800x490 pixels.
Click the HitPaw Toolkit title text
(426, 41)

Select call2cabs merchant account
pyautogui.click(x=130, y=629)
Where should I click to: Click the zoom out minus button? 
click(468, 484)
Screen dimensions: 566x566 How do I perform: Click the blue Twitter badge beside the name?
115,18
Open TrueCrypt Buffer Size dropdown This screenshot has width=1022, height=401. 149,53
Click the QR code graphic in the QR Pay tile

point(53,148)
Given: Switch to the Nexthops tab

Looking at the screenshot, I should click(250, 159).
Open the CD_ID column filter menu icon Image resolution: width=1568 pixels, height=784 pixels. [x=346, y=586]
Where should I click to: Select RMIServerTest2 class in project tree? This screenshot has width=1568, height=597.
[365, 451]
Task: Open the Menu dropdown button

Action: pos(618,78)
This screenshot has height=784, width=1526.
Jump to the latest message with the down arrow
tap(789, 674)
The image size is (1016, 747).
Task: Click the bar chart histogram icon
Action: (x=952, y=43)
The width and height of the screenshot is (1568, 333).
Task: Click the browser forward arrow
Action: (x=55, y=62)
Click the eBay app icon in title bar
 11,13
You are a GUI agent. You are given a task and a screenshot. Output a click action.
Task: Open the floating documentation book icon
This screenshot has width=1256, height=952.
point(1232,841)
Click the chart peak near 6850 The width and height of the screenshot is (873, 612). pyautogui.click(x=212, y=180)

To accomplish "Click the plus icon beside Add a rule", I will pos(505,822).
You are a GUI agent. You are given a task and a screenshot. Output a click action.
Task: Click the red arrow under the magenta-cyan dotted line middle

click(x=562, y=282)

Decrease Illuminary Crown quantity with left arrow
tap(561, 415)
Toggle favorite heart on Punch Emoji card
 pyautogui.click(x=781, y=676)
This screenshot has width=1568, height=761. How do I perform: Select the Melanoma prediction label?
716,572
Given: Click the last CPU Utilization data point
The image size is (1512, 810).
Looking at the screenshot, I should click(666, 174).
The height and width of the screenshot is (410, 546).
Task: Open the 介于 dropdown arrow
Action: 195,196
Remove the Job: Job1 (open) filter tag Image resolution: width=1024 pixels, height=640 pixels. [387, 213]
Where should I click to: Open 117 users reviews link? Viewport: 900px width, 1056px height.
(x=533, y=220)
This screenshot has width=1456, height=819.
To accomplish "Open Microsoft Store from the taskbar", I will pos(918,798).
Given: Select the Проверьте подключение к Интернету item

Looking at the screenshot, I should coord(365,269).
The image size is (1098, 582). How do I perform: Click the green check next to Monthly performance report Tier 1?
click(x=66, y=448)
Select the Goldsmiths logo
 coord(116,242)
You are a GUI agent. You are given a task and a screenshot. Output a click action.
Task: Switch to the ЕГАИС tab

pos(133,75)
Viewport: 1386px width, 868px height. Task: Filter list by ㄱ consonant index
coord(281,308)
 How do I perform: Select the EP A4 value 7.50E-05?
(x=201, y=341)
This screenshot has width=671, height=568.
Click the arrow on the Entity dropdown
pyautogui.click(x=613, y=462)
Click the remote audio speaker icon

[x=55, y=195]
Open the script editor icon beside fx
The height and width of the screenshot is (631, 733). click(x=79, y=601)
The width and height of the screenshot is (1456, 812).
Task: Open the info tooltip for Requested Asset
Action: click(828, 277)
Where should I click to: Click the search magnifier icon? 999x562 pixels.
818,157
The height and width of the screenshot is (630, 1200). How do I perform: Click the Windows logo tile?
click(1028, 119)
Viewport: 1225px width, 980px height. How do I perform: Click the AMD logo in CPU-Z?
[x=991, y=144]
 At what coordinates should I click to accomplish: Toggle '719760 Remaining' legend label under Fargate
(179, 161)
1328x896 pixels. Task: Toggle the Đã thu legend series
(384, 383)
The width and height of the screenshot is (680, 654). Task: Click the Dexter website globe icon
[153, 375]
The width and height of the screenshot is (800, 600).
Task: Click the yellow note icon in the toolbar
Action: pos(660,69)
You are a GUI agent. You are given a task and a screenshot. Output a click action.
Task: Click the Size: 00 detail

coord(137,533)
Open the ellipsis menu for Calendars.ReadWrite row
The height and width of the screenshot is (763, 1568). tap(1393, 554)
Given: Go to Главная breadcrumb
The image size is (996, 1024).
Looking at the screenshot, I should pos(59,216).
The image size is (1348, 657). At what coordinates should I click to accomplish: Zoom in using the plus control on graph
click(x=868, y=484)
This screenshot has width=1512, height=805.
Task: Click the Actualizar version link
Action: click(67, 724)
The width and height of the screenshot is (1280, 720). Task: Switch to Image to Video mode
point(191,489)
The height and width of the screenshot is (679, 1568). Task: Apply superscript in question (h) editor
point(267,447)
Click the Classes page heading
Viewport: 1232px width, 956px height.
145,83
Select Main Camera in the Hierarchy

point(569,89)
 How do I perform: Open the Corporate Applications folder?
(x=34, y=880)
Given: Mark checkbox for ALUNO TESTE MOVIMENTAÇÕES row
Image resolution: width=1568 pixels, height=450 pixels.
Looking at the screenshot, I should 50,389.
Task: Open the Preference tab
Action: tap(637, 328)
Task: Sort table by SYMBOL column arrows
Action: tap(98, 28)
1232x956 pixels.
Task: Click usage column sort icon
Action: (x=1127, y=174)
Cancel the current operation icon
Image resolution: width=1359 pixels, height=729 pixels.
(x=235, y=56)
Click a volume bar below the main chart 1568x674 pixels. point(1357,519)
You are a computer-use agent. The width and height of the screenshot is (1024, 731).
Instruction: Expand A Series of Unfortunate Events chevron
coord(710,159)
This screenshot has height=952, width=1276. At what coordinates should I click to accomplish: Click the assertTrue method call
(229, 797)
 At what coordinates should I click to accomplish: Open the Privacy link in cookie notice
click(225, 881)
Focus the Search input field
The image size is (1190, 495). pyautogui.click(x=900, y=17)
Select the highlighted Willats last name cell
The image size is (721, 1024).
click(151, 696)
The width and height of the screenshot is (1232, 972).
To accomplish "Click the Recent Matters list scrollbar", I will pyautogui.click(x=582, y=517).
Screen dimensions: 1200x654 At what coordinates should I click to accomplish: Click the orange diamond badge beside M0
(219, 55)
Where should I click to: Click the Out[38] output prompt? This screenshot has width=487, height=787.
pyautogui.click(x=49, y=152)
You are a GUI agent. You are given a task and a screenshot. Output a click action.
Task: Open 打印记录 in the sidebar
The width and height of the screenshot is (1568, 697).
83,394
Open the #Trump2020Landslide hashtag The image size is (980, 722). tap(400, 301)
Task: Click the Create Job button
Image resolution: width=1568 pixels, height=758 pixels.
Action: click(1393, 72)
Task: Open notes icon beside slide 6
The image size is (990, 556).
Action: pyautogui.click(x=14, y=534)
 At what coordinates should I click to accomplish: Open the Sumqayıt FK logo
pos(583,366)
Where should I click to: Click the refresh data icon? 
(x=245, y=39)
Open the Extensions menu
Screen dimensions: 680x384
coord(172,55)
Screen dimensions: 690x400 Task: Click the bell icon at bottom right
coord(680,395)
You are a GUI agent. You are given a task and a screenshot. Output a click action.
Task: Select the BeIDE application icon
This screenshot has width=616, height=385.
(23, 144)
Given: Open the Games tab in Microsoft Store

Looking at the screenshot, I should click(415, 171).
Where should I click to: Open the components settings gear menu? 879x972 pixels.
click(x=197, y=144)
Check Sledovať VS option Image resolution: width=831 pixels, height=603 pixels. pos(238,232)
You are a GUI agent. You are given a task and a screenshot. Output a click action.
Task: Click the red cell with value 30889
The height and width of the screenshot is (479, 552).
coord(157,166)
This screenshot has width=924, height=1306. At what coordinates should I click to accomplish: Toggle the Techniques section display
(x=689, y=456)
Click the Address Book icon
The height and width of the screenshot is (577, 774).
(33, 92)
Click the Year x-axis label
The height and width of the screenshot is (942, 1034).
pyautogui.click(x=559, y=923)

----

> Exercise goal
Copy out the data above word for word, starting at its first line and ending with the line that contains "Task: Open the floating".

> Written solution
800x490 pixels.
Click the HitPaw Toolkit title text
(426, 41)

Select call2cabs merchant account
pyautogui.click(x=130, y=629)
Where should I click to: Click the zoom out minus button? 
click(468, 484)
Screen dimensions: 566x566 How do I perform: Click the blue Twitter badge beside the name?
115,18
Open TrueCrypt Buffer Size dropdown This screenshot has width=1022, height=401. 149,53
Click the QR code graphic in the QR Pay tile

point(53,148)
Given: Switch to the Nexthops tab

Looking at the screenshot, I should click(250, 159).
Open the CD_ID column filter menu icon Image resolution: width=1568 pixels, height=784 pixels. [x=346, y=586]
Where should I click to: Select RMIServerTest2 class in project tree? This screenshot has width=1568, height=597.
[365, 451]
Task: Open the Menu dropdown button

Action: pos(618,78)
This screenshot has height=784, width=1526.
Jump to the latest message with the down arrow
tap(789, 674)
The image size is (1016, 747).
Task: Click the bar chart histogram icon
Action: (x=952, y=43)
The width and height of the screenshot is (1568, 333).
Task: Click the browser forward arrow
Action: (x=55, y=62)
Click the eBay app icon in title bar
 11,13
You are a GUI agent. You are given a task and a screenshot. Output a click action.
Task: Open the floating documentation book icon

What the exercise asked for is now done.